YOUR TASK: Leaving out the pictures, output the lines from the one that contains "Open the 設定 settings menu in footer" through the end of the material, exactly as they stand.

SUPPLIED ENTRIES:
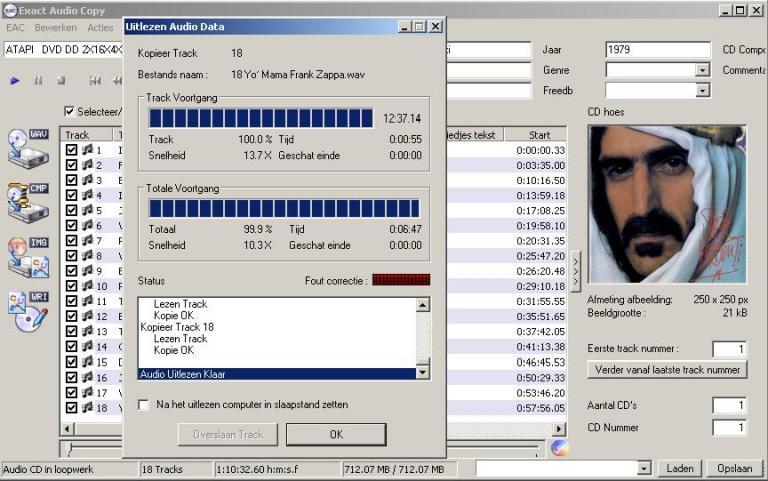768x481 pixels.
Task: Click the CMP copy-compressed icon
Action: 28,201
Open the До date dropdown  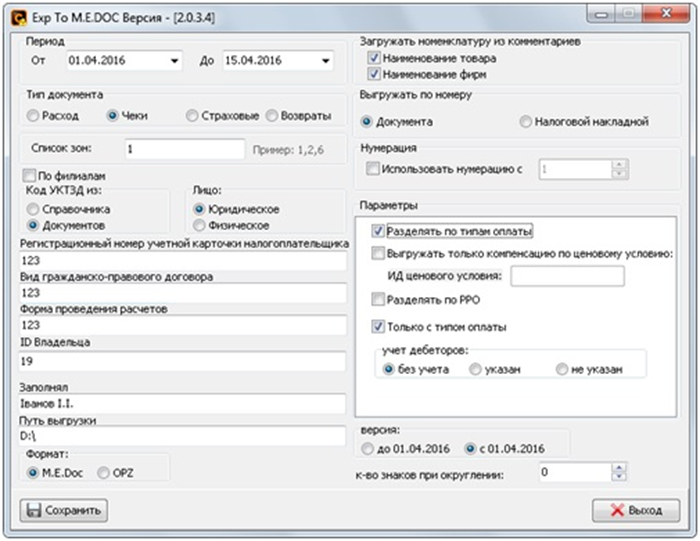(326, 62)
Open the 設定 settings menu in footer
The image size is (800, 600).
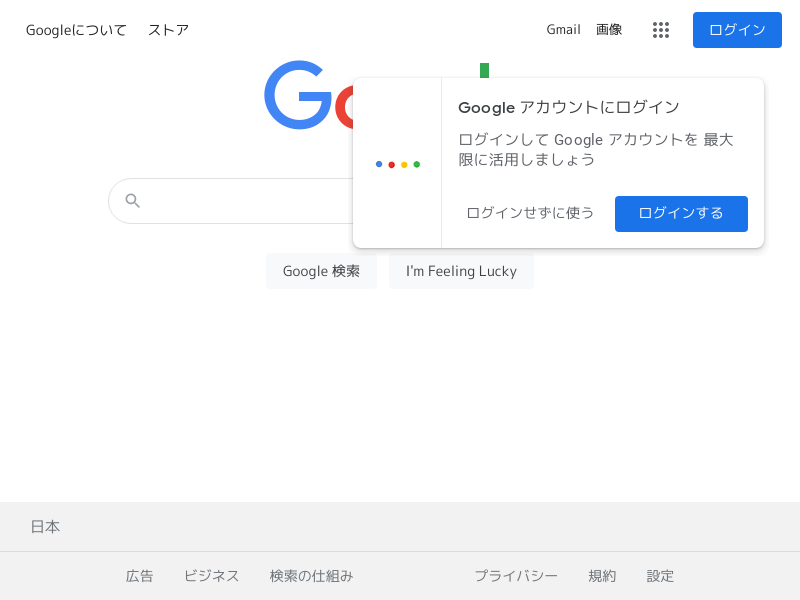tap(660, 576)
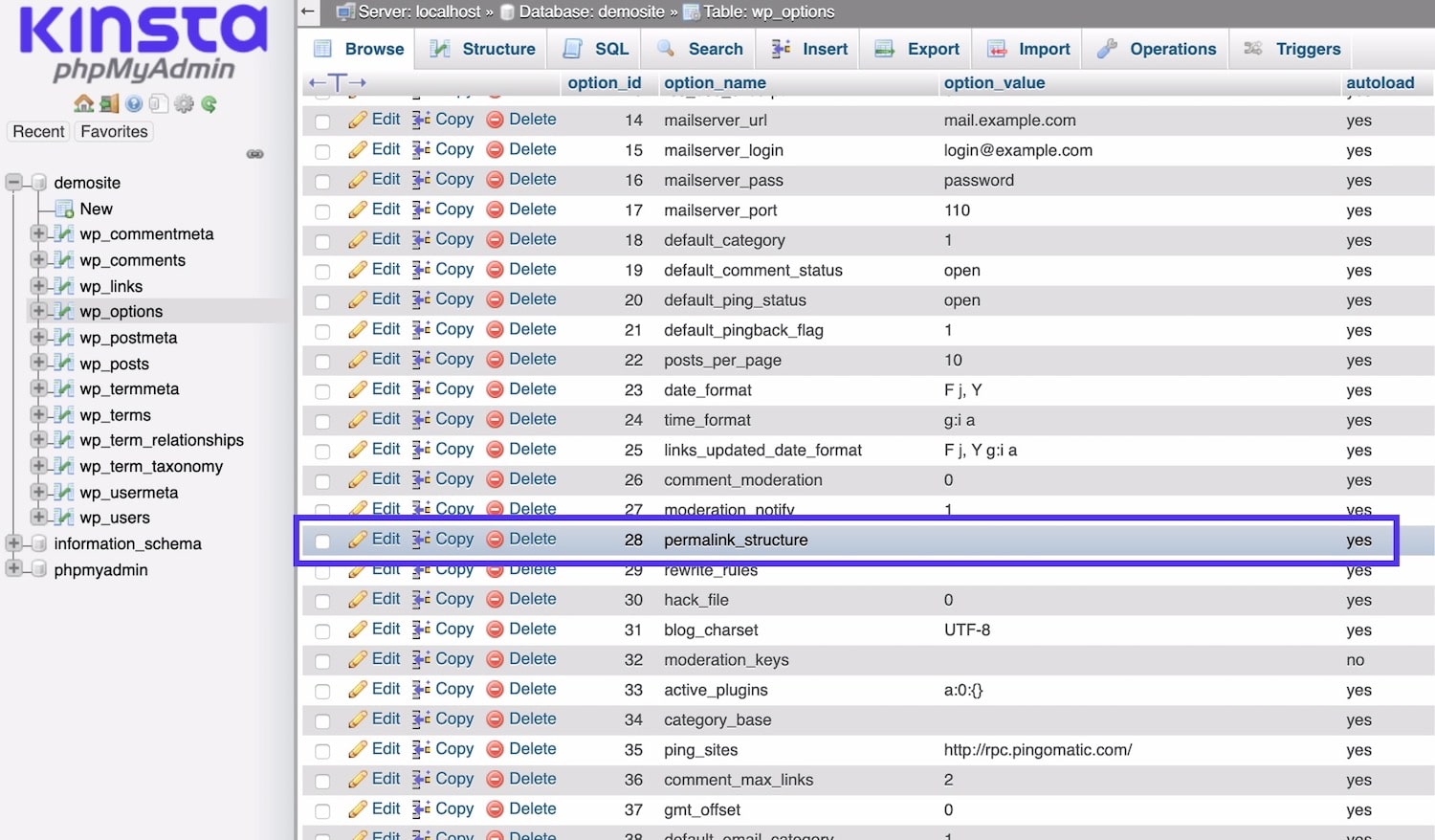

OUTPUT BELOW:
Open the 設定 settings menu in footer
The image size is (800, 600).
tap(660, 576)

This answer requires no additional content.